### Provided records

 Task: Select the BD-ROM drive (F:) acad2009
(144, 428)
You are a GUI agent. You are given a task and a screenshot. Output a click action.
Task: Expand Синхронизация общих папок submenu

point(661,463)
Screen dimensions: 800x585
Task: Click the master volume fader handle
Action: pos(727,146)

### What you should do
Could you give the lines of the material above as a numbered list, leaving out the blank lines?

### Answer to the task
1.  Task: Select the BD-ROM drive (F:) acad2009
2. (144, 428)
3. You are a GUI agent. You are given a task and a screenshot. Output a click action.
4. Task: Expand Синхронизация общих папок submenu
5. point(661,463)
6. Screen dimensions: 800x585
7. Task: Click the master volume fader handle
8. Action: pos(727,146)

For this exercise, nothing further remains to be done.